More uncertainty over equal pay


In a frustrating decision for employers, (Birmingham City Council v Abdullah), the Supreme Court has ruled that equal pay claims which were out of time in the employment tribunal may be raised in the civil courts. The decision causes further uncertainty for public sector employers in relation to flushing out the scope of future claims. Not only have councils had to deal with first wave equal pay claims and second wave claims (which were raised post single status), in addition to the male "piggy back" claims, but they will now face further claims from former employees potentially stretching back five years. Given the amount of claims that have already been raised or dealt with in some way, there may not be too many new claimants to surface. This case will be more relevant to Councils where mass litigation is still outstanding and there has been a lack of engagement with the Unions. We also have to remember that the Claimants in this case are only over the first hurdle. Their substantive case still has to be considered.

Claimants who do wish to raise an out of time claim in the civil courts will still need to overcome considerable hurdles. It is by no means automatic that they will be able to proceed. Factors which a court would take into account are:

whether there was any attempt to conceal the information by the employer;
how readily available support was made to the Claimants from the Union;
the transparency of the system; and
how quickly the Claimants took action once they became aware of the problem.

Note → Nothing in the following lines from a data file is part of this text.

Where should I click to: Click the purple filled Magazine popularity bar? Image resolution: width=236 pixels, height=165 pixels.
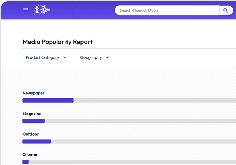[x=33, y=121]
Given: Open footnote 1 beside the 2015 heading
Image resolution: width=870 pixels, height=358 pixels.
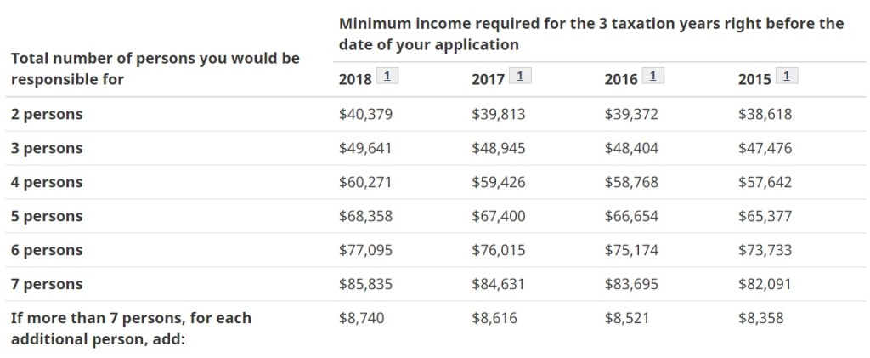Looking at the screenshot, I should (787, 77).
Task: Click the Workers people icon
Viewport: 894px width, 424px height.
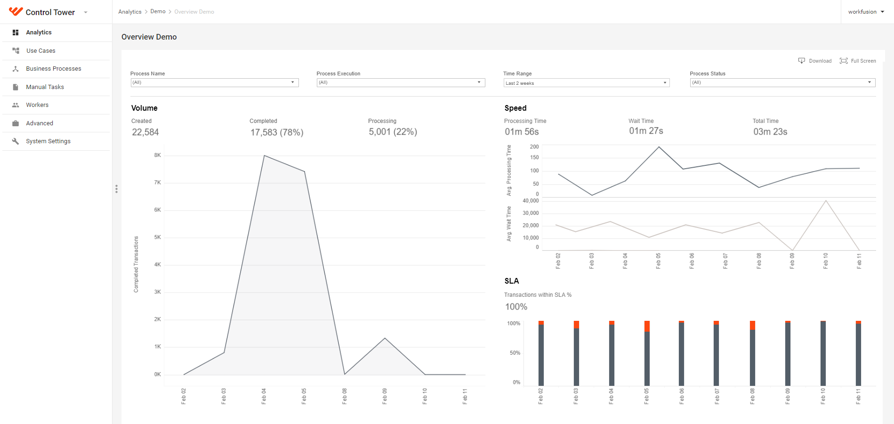Action: (16, 105)
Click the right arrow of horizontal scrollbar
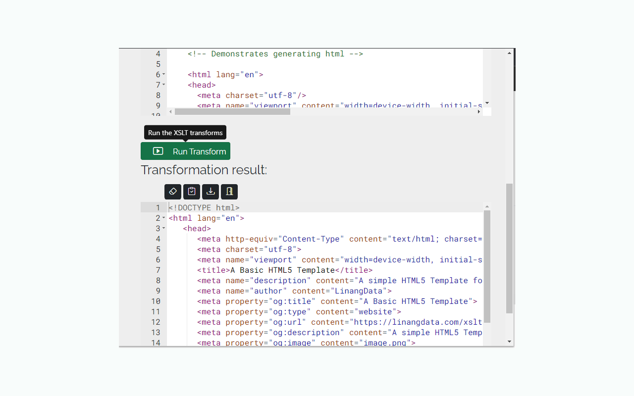This screenshot has height=396, width=634. pos(478,111)
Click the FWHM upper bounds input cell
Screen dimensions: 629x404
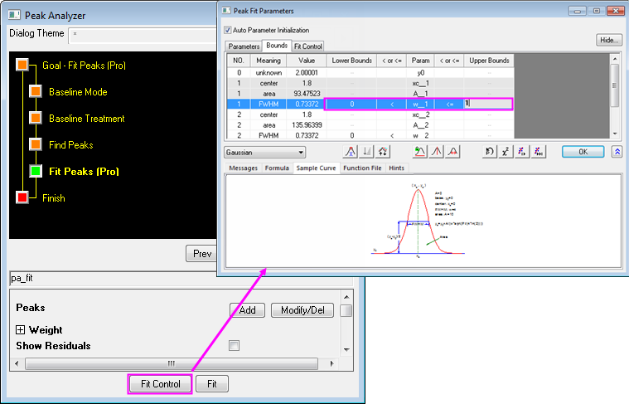pyautogui.click(x=487, y=104)
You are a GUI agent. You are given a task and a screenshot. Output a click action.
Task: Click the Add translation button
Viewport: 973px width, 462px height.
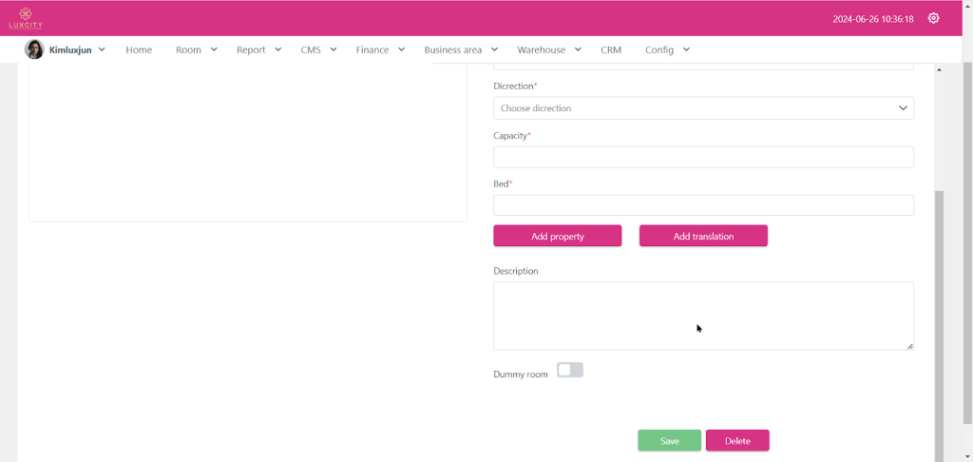(703, 236)

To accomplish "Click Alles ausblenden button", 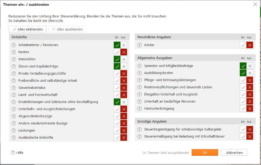I will pyautogui.click(x=67, y=29).
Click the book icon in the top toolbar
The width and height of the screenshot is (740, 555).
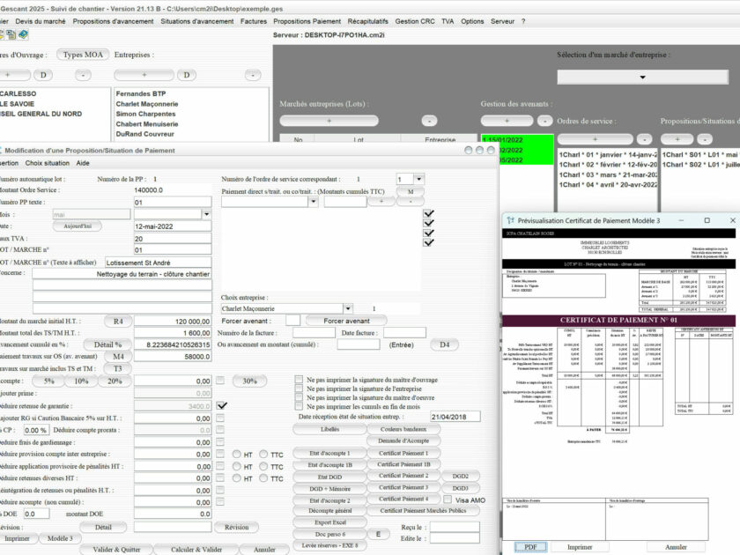(x=23, y=35)

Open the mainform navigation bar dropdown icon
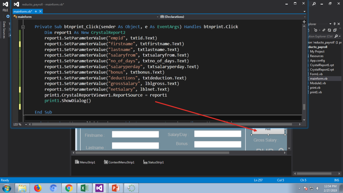158,17
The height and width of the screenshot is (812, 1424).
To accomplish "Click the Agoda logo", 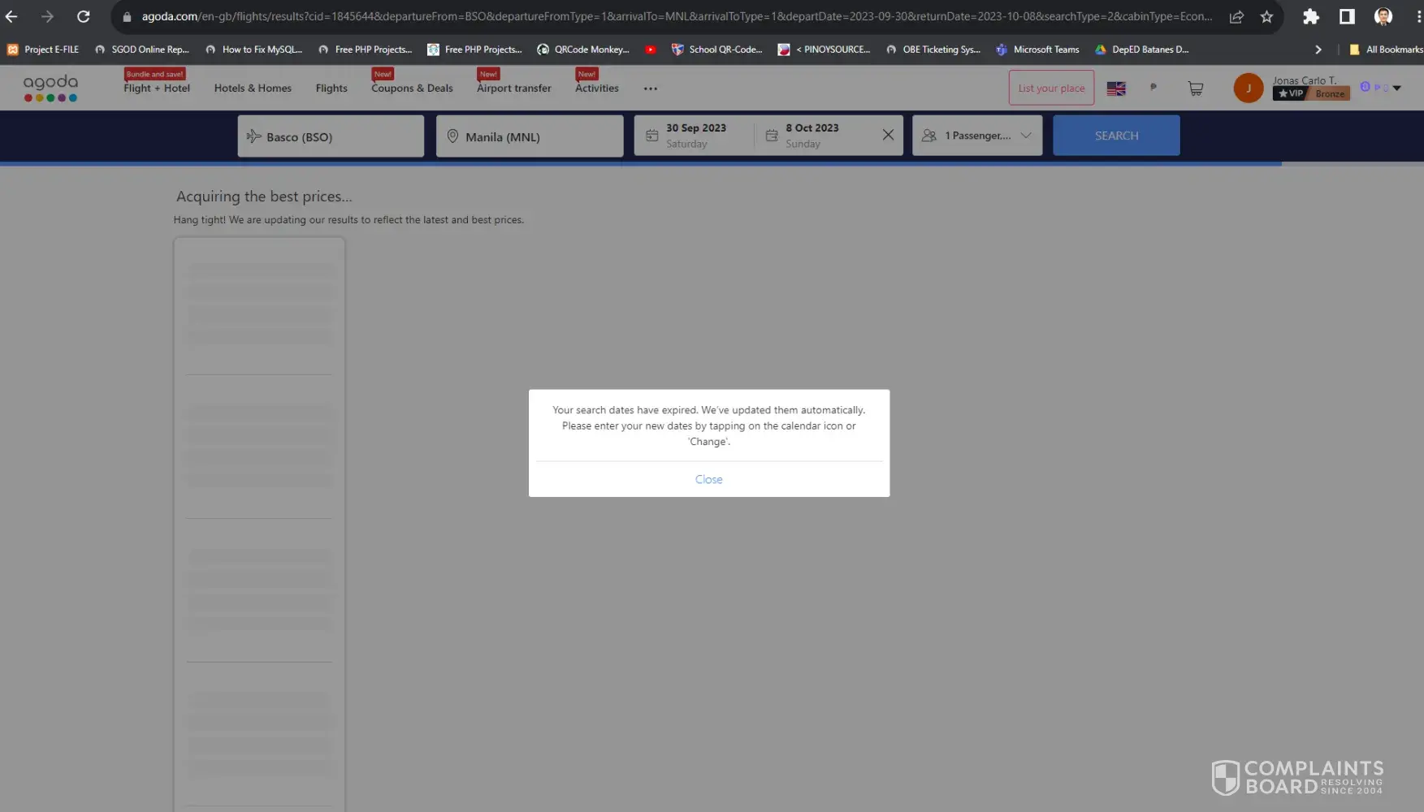I will coord(50,88).
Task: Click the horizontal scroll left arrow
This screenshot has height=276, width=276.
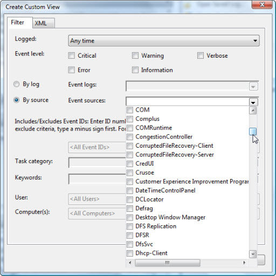Action: pos(130,263)
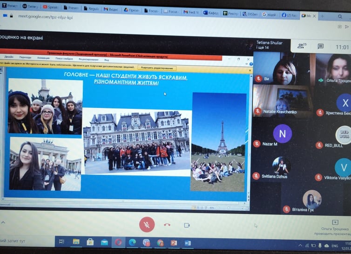
Task: Open the participants list icon
Action: click(302, 46)
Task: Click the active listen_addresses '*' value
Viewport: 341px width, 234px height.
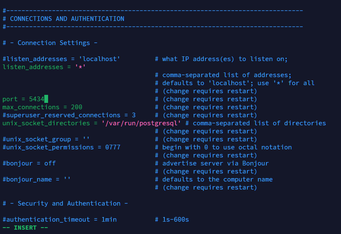Action: pyautogui.click(x=80, y=67)
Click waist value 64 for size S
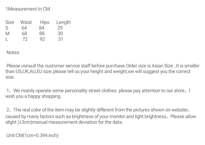Screen dimensions: 205x145 click(x=24, y=28)
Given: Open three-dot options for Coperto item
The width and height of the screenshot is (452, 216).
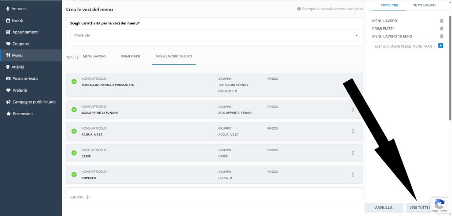Looking at the screenshot, I should coord(353,175).
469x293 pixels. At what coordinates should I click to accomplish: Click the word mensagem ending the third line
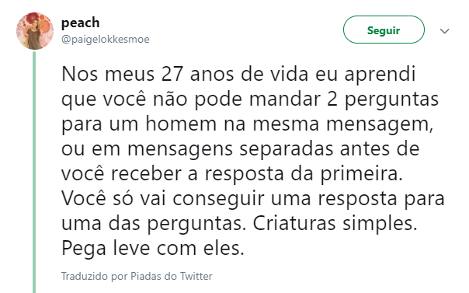pos(380,125)
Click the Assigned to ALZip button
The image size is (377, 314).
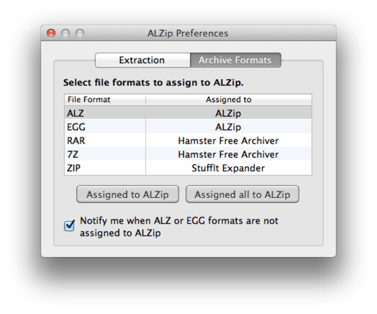tap(128, 195)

Another critical factor to consider is that of costs. Civil litigation is much more expensive than the Tribunal system with a bigger risk to the Claimants or Unions that costs could be awarded against them if their claim is unsuccessful. The decision does say that if the Court found that the Claimant could have reasonably raised the claim in the Tribunal then costs could be awarded against them; this must be a deterrent against speculative claims being raised.